3) Understanding customers in new ways with Audience Insights. While Predictive Audiences has proven extremely effective for vineyard vines, the team is excited to take its efforts to the next level with Bluecore’s new Audience Insights, a dashboard that surfaces retail-focused insights for specific groups of customers.

The team found that Audience Insights made it easy to decide what to do next based on both customer needs and engagement with products. In terms of customer needs, the ability to map customers to different lifecycle stages helped the vineyard vines team home in on which customers to target first, such as those who are at-risk. Looking at engagement with products, the team found significant value in Bluecore’s designation of “hidden gems,” or products with low traffic but high conversion rates. This designation clued the team in on the products to which they should drive more traffic through targeted campaigns.

When vineyard vines combined the intelligence from Audience Insights with predictive filters, the results were impressive. For instance, after finding that several kid’s products landed in the “hidden gems” category, the team decided to create a “Kid’s Weekly Best Sellers” campaign to drive more traffic to those products. They targeted customers who previously browsed kid’s products, have a high-to-medium likelihood to open emails and are unlikely to unsubscribe. Within the first 24 hours, the campaign brought in an 81 percent higher RPE than the batch and blast kid’s email campaigns.

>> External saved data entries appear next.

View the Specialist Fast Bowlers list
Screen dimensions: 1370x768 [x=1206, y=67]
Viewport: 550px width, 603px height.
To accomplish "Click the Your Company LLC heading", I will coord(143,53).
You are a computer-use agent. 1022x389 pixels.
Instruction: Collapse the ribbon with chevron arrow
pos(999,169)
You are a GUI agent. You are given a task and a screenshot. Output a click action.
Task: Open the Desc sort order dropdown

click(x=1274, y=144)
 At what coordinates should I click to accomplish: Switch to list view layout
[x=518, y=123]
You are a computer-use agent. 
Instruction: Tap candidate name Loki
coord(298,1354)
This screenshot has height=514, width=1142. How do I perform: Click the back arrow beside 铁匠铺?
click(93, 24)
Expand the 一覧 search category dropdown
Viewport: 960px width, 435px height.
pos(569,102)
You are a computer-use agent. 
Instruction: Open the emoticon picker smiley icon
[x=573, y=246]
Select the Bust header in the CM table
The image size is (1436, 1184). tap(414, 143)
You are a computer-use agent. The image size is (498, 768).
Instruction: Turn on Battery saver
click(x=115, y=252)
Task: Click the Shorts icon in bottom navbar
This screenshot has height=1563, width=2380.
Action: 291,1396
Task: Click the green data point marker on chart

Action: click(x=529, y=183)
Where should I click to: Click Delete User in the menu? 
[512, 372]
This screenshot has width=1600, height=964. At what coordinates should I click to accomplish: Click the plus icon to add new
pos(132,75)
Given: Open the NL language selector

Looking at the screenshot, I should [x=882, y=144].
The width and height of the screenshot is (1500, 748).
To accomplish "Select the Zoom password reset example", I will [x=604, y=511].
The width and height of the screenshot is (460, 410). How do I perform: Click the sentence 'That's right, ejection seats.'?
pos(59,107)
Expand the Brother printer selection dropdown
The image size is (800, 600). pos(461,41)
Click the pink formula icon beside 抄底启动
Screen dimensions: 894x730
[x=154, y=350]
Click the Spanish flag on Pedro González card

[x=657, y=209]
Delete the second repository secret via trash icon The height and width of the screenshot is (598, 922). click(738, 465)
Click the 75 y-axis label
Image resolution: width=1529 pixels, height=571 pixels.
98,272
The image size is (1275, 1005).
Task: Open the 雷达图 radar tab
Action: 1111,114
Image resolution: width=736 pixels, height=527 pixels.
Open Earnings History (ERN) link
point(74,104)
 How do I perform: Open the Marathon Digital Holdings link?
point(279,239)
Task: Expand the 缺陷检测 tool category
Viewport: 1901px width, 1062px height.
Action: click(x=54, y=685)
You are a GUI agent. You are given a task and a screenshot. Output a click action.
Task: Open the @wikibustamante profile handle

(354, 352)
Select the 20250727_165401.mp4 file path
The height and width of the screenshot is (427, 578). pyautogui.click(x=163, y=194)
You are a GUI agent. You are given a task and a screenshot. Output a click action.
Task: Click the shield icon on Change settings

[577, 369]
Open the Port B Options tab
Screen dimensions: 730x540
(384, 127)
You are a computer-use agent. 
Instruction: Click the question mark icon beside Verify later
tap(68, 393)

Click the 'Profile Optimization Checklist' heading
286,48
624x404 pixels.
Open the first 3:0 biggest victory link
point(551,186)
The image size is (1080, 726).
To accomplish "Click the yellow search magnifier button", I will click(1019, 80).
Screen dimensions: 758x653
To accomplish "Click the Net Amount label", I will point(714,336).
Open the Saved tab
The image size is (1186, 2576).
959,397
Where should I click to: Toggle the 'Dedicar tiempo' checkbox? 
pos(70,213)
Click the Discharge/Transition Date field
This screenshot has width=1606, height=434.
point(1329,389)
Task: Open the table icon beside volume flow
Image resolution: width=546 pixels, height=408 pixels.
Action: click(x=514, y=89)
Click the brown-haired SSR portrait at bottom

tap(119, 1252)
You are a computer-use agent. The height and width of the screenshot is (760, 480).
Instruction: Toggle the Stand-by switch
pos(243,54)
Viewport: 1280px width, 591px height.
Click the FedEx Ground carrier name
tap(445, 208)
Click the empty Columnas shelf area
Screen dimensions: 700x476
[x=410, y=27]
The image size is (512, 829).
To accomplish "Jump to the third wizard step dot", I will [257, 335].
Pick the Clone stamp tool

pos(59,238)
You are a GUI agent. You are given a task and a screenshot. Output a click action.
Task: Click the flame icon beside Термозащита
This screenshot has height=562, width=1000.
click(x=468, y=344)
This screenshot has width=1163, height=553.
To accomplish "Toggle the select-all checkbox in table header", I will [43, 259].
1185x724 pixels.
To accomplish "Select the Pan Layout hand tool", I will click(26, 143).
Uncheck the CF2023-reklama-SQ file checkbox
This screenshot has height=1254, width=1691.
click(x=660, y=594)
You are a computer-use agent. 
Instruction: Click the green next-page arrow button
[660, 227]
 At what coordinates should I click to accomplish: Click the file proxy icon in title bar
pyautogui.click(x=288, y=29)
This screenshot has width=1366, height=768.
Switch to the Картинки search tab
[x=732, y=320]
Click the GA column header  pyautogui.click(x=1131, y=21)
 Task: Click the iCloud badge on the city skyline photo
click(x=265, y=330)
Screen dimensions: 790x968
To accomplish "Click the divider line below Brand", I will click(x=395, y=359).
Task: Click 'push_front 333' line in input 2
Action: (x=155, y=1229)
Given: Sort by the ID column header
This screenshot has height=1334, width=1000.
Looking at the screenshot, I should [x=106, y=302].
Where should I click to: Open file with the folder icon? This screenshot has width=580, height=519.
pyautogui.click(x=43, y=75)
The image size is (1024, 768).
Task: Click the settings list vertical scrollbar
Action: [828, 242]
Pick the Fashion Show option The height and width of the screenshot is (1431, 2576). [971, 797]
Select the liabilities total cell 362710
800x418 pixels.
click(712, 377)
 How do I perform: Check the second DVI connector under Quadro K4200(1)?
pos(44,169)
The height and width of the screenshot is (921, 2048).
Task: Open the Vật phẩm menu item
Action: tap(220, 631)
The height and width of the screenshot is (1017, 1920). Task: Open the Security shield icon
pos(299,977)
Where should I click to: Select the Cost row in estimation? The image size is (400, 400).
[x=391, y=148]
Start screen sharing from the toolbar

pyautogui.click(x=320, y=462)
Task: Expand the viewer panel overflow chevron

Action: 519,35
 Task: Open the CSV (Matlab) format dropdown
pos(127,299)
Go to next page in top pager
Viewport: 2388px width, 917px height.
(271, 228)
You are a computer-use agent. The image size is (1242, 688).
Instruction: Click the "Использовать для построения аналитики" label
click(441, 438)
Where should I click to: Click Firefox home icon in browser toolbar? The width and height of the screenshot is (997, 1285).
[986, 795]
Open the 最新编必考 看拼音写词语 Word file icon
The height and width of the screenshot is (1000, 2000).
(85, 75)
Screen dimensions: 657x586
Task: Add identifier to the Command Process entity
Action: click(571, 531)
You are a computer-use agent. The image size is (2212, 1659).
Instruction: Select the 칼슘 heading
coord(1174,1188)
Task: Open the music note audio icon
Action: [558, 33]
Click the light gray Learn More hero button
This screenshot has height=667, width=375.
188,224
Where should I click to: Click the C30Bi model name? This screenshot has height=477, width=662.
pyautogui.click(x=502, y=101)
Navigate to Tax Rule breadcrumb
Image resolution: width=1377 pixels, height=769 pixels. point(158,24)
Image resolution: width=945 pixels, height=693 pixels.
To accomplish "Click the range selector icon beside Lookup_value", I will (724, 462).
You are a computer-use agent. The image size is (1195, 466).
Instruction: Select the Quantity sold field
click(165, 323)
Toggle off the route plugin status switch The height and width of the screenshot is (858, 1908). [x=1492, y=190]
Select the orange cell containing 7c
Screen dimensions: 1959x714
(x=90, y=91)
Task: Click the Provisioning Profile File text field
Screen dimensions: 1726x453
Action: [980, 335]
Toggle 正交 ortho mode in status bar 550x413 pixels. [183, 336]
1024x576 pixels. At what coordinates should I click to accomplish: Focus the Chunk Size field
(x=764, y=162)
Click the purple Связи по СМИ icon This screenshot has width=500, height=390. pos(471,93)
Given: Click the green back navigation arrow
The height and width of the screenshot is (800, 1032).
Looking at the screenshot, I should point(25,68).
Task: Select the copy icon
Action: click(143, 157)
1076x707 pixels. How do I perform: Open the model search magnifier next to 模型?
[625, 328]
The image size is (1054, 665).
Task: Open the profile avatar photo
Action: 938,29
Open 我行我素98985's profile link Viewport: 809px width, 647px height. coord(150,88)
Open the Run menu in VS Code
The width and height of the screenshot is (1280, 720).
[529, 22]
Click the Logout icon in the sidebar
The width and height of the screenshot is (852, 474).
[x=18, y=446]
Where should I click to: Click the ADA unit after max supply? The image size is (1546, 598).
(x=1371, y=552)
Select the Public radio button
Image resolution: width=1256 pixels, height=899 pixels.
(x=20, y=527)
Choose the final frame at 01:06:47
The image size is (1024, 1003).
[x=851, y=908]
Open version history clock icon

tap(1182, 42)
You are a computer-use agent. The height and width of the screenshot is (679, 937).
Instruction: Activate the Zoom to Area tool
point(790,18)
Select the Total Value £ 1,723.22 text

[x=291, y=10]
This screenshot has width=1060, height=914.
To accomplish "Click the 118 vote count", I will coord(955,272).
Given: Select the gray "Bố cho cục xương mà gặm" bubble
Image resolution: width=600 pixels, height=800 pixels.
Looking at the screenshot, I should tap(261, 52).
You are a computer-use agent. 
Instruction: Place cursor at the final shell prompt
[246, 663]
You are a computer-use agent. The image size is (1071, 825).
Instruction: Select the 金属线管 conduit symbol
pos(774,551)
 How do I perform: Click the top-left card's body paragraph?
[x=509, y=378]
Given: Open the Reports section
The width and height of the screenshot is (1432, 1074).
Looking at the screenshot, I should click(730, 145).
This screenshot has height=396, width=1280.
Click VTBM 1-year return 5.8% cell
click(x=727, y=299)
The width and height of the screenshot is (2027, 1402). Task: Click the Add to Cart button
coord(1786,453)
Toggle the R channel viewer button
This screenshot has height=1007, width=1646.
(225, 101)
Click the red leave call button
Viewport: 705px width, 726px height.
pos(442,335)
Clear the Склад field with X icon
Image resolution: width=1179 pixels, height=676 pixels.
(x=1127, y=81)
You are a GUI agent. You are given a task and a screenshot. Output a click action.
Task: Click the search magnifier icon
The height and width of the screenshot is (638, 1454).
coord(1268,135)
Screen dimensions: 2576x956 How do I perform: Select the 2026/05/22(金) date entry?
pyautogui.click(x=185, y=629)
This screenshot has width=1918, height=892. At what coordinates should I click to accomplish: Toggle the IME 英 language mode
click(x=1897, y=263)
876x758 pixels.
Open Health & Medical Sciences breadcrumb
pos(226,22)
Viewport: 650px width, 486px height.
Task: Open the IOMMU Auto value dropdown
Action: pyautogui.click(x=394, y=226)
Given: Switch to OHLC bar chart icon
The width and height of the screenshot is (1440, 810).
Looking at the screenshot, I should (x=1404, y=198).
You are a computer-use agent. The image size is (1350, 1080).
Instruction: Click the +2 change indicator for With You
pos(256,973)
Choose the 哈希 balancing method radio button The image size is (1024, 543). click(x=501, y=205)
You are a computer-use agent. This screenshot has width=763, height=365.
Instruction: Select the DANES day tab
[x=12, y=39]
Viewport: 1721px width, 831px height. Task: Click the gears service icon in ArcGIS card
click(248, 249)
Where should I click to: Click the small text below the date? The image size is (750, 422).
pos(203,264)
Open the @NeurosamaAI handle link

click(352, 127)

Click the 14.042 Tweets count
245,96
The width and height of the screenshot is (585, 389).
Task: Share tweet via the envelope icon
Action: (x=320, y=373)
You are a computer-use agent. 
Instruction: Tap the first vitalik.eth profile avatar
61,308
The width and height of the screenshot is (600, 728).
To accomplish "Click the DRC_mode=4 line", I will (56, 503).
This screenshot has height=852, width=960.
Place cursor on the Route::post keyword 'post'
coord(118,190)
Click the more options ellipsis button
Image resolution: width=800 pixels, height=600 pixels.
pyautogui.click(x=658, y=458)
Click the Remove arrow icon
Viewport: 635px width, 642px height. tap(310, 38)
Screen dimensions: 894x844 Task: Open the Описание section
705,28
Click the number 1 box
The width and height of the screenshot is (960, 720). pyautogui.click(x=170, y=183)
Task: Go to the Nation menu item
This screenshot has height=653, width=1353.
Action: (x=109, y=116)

“Bluecore gives us the opportunity to speak on a 1:1 basis with our customers and allows us to get more nitty gritty with the campaigns that we run. Having data about our customers’ activities as well as their likelihood to take certain actions and then being able to make quick marketing decisions and launch campaigns o of that data is really working for us,” according to the vineyard vines CRM team.

Going forward, vineyard vines will be using the insights from Bluecore to extend personalization to more marketing channels, including offline via direct mail and online via onsite personalization.